L’autre célébrité est la responsable de la « Maison Shalom », Sœur Marguerite Barankitse, connue encore sous le sobriquet affectueux de « Maman national aux 10.000 enfants » qui sont autant d’orphelins qu’elle a récupérés pendant le guerre civile de 1993 à 2006 au Burundi.

D’autres activistes très connus en ligne de mire du ministère de l’Intérieur et de la Justice sont Vital Nshimirimana, le responsable du Forsc qui coiffe 143 organisations membres ou encore Pacifique Nininahazwe, à la tête du Focode et dont l’activité phare était jusque-là de décerner des prix annuels au « meilleur citoyen » burundais qui se distingue dans divers domaines économique, politique, social et culturel du pays.

Pour punir ces différentes organisations de la société civile, membres de la campagne "Halte au 3e mandat", l’ordonnance se réfère, entre autres, au rapport d’une commission du ministère public chargée, elle, de faire la lumière sur le "mouvement insurrectionnel" qui a été déclenché le 26 avril 2015, au "dossier répressif Rmpg 696/MA et compte tenu de l’impérieuse nécessité de préserver l’ordre et la sécurité sur tout le territoire national".

Le rapport a été rendu public au mois d’octobre dernier et définit le mouvement insurrectionnel comme un "mouvement collectif qui s’extériorise, soit par des actes portant atteinte aux pouvoirs et aux institutions établis, soit par des agressions contre les personnes, la dévastation ou le pillage" en se basant sur l’article 607 de la loi n°1/05 du 22 avril 2009 portant révision du Code Pénal du Burundi.

Les mis en cause, quant à eux, continuent à défendre, depuis leur exil à l’étranger le droit que leur reconnaît la loi d’avoir simplement exercé la liberté de manifester et d’opinion lors du mouvement de contestation dans la rue du troisième mandat des mois d’avril à juin dernier qui a occasionné au moins une centaine de morts et des dégâts matériels estimés dans le rapport du ministère public à plus de 53 milliards de francs burundais (près de 31 millions de dollars américains).

Les organisations de la société civile en cause gardent la latitude d’attaque en justice la décision du ministère de l’Intérieur mais sans conviction et espoirs d’avoir gain de cause, disent certains des responsables concernés.

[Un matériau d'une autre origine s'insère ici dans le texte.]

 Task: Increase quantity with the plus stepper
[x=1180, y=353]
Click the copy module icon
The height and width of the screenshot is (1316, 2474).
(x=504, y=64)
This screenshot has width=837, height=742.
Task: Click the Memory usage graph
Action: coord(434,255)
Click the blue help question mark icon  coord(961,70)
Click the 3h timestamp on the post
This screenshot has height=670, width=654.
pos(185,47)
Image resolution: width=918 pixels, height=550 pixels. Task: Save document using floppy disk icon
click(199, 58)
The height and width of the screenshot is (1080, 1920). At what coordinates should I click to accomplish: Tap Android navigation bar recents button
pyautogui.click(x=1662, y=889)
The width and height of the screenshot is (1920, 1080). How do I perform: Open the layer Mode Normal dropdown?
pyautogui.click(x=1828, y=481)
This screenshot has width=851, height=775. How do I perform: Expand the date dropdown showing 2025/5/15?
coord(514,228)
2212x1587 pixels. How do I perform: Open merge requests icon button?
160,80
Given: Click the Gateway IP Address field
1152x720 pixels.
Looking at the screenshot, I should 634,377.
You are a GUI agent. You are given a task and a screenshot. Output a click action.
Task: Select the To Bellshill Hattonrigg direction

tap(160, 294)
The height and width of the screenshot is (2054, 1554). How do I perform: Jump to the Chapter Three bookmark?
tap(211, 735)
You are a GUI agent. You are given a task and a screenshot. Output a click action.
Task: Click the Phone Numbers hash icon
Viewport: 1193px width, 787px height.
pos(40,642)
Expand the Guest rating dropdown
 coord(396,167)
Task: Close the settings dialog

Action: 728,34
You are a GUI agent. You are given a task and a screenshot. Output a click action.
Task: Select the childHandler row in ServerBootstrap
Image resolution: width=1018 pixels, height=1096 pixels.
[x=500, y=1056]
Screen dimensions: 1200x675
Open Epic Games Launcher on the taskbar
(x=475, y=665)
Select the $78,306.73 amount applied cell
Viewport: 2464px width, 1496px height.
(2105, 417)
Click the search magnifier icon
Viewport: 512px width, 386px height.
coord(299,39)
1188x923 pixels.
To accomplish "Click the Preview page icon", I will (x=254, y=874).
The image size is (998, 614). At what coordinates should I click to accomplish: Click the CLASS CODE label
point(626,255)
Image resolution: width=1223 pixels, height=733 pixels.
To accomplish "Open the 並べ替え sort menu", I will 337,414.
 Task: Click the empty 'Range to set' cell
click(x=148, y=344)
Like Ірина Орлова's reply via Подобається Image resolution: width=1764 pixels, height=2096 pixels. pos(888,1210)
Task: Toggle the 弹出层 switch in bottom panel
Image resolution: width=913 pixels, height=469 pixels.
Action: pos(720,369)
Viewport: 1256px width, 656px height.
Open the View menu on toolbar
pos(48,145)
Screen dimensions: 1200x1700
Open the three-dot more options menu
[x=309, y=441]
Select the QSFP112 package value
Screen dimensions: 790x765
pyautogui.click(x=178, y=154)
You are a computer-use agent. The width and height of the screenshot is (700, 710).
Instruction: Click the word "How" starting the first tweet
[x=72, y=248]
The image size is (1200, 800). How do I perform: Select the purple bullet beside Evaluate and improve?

Aux côtés de ces organisations dites de la société civile, le rapport met également en cause dans le mouvement insurrectionnel six des principaux partis politiques de l’opposition et leurs leaders qui sont pour le moment en exil à l’étranger et sur lesquels pèsent des mandats d’arrêts internationaux.

Se sont entres autres, Alexis Sinduhije, Me François Nyamoya, Mme Peggy Kagwire, du mouvement pour la solidarité et la démocratie (Msd), Charles Nditije, de l’unité pour le progrès national (Uprona, ex-parti unique), Léonce Ngendakumana, Frédéric Bamvuginyumvira et Jean Minani, du Front pour la démocratie au Burundi (Frodebu), Chauvineau Mugwengezo, de l’Union pour la paix et la développement(Upd) dont le président, Zed Ferouzi, a été assassiné le 15 mai dernier à Bujumbura dans des circonstances aujourd’hui encore non élucidées.

L’enquête laisse également entendre que d’autres hommes politiques, comme les anciens chefs d’Etat, Sylvestre Ntibantunganya et Domitien Ndayizeye, ont encore contribué "énormément" à l’insurrection.

Par ailleurs, l’enquête dit avoir constaté que tout se passait en concertation étroite entre ceux qui préparaient le coup d’Etat militaire manqué de mai dernier et les « insurgés » de la société civile et de l’opposition.

Tout ce monde n’est pas éligible, aux yeux du pouvoir, au dialogue inter burundais qui est censé trouver des solutions à la crise persistante au Burundi, pendant que la Communauté internationale au chevet du Burundi pousse plutôt dans le sens de mettre de côté les rancœurs et ouvrir des pourparlers de paix sincères et inclusifs de toutes les sensibilités politiques du pays qui ont des revendications à faire valoir.